Bienvenue dans le monde du fake. Tomás n’est qu’au début d’un cauchemar qui en réalité le concerne déjà mais dont il n’est pas encore conscient. Le roman de J. R. Dos Santos a été écrit avant l’élection de Trump. Ce qui est un argument de vente d’un point de vue marketing. Mais cette anticipation de l’auteur à voir dans la boule de cristal numérique fait froid dans le dos. Parce qu’elle traduit une intuition légitime dans un temps historique irrationnel. Le romancier tisse un récit balancé entre temp survolté et réflexion didactique dans lequel il introduit, comme toujours, des éléments de fiction, des faits réels, des citations officielles. À tel point, qu’à la fin du livre, on sort un peu de notre zone de confort et on se dit : « Ah oui, et si c’était vrai. »
Mais revenons au roman. Tomás s’est fait piéger. Le bonhomme fort sympathique n’est pas très au fait de cette nouvelle grille de lecture, bien loin de ces bons vieux cryptogrammes mystérieux, de ces énigmes historico-scientifiques dont il a l’habitude . Mais les Russes lui ont mis le grappin dessus et il est difficile de leur dire non. Ils ont toujours recours aux vielles méthodes, comme le chantage. Ils possèdent « La Vidéo » de tous les dangers. Coincé, il a pour mission de récupérer un smartphone dans lequel figure un code que le cryptologue a intérêt à déchiffrer. Pour cela, il doit se rendre en territoire « ennemi », en Amérique… Ce qui laisse Tomás un peu perplexe. Qui a envahi qui, dernièrement ? Le Russe lui sort une explication inédite : le plan Dulles. Qui prévoyait la destruction de l’Union soviétique en 1945. « De l’intérieur au moyen d’actions américaines de désinformation visant à semer le chaos dans le pays, à remplacer les valeurs russes par des mensonges et à convaincre la population russe de la véracité de ses mensonges ». Tomás est effaré. Il connaît le roman rédigé par un Russe dont est issu cette histoire. On est dans un délire paranoïaque. Il n’empêche. La nouvelle Russie a bien appris la leçon parce que c’est exactement ce qu’elle fait pour saper les démocraties de l’intérieur. En attendant, le cryptologue est coincé et doit déchiffrer le code. Sinon, ses nouveaux amis se feront un malin plaisir d’envahir la toile avec une vidéo où on le voit se transformer en « mass murderer ».

DONNÉES RECUEILLIES »
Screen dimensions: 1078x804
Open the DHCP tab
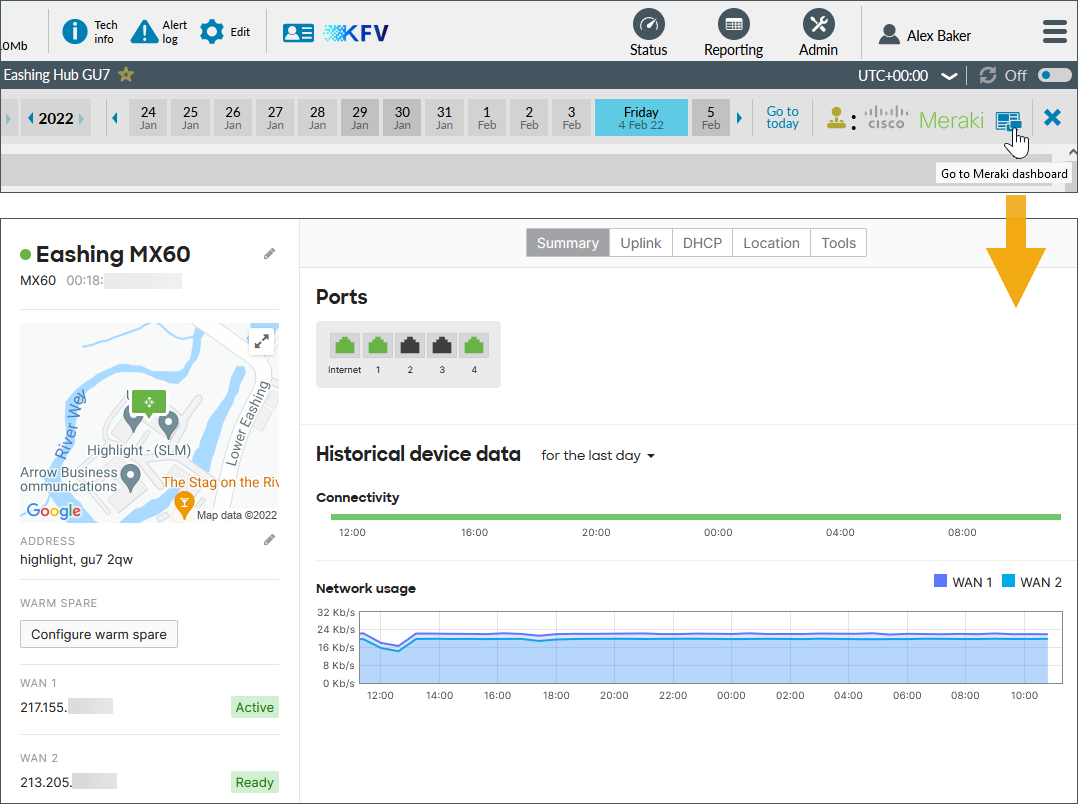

CONSIGNES »
a - Selon l'extrait consacré au roman de J. R. Dos Santos, pourquoi Tomás ne peut-il pas se soustraire au déchiffrement du code ? Répondez en une à trois phrases.
b - Prolongez le texte sur le roman de J. R. Dos Santos en partant de sa dernière phrase.
Le matériau présenté ci-dessus provient d'une source distincte.

RÉPONSES DANS L'ORDRE »
a - Les Russes exercent sur lui un chantage, car ils détiennent « La Vidéo ». S'il ne déchiffre pas le code, ils inonderont la toile de cette vidéo, où on le voit se transformer en « mass murderer ».

b -
Surfer sur la naïveté des gens en inondant la toile de fake news et en manipulant les masses, voilà le nouveau champ de bataille d’une guerre où les armes sont moins sonores mais tout aussi dévastatrices que des maisons bombardées. S’attaquer à ce que l’on croit, à nos certitudes afin de mettre en œuvre un ordre nouveau. Poutine en Russie, Trump aux États-Unis, Xi Jinping en Chine. Et les autres, moins connus mais en embuscade telle une armée des ombres qui creuse le réacteur démocrate. Patiemment. J. R. dos Santos est dans la démonstration. Il se sert du thriller ancré dans le réel géopolitique pour nous pincer là où ça fait mal. Allez, debout, réveillez-vous avant qu’il ne soit trop tard. Avant que l’on ne tue son voisin parce qu’on l’a vu sur les réseaux sociaux et parce que les médias mainstream nous racontent, eux, des mensonges.
« Protocole Chaos » de J.R. dos Santos, traduit du portugais par Catherine Leterrier, Éditions HC Hervé Chopin, 640 pages, 22.50 euros.